How we are treated by our parents, caregivers and others greatly affects how we end up as adults.

"It's a tough world..." type experiences may help us be independent as adults. They also help teach us to "defend our honor" and often to defy authority.

Rejecting the feminine - has various affects upon us including pressuring us to a narrow view of what is acceptable for ourselves as well as other men. Homophobia and violence directed at men because they aren't "real men" or women because they aren't male can come naturally out of this.

Our being "special" because we are Male and not Female affects us in many ways as adults. We can do things to women that we'd not imagine could or should be done to men and not see how inappropriate we are. These may go from not really listening to women to enslaving - buying women and even killing them.

The horrific things that we do to women - as men through rape, domestic violence, much childhood sexual abuse, stalking as well as verbally abusing partners, former partners, classmates/workmates and women and girls we don't even know are a "crime" or "continuing holocaust" in the best use of such words.

We also take what we learn out on other boys and men as children and later as adults. Many boys are brought up physically and psychologically abused by fathers, mothers and others who are feeding into the myths of what "being male" should be or is. While girls and women often internalize the hurt (and abuse themselves), we often lash out at others. We are the bullies or just the "rude men" (or worse).

We fight with other boys and men for "respect".

Many of us learn various dysfunctional ways of coping with our fears and anger. Many men live isolated lives emotionally in various ways.

My old friend Ed was a respectable math professor. He eventually married and had two beautiful daughters who are successful adults. Ed's life - looked sad to me over the many years that I knew him.

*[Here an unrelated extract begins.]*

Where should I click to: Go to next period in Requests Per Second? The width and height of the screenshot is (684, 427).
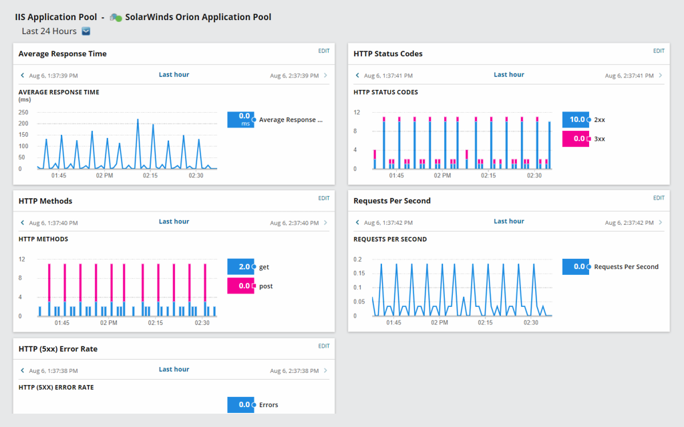click(x=661, y=223)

I don't think that he had any "real friends", though he was certainly friendly to me and others.

Others superficially like Ed live often on the fringes of society, whether they are either "respectable" outwardly or "bums" or worse.

It is strange how the "newsmakers" in so many areas of catastrophic tragedies are male. The college and high school killers with their many guns are one example. The athlete or other celebrity who crashes their car at a high speed. The politicians like: NY's recent governor, Senator Craig, David Vitter - they're almost always male.

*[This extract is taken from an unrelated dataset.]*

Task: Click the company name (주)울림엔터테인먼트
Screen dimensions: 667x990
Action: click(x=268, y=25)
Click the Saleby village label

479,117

One thing that's sad about this is how unhappy so many of us men are with our lives. One would think with our privilege as men, we'd live long, happy lives. Often this doesn't seem to be the case.

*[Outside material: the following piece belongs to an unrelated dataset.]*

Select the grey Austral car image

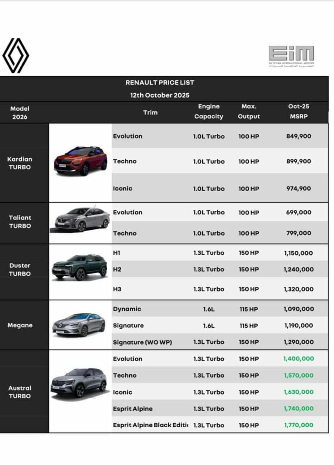(79, 383)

Perhaps - eventually many more of us men will recognize that we have issues - that relate to how we are as men. If we realize this we may find it important first to develop meaningful relationships with other men that go beyond the "sports, women, booze" types of superficiality. When we begin to relate to other men, we may start learning to relate better to our children, parents and particularly with our significant others, whether female or male.

Thanks!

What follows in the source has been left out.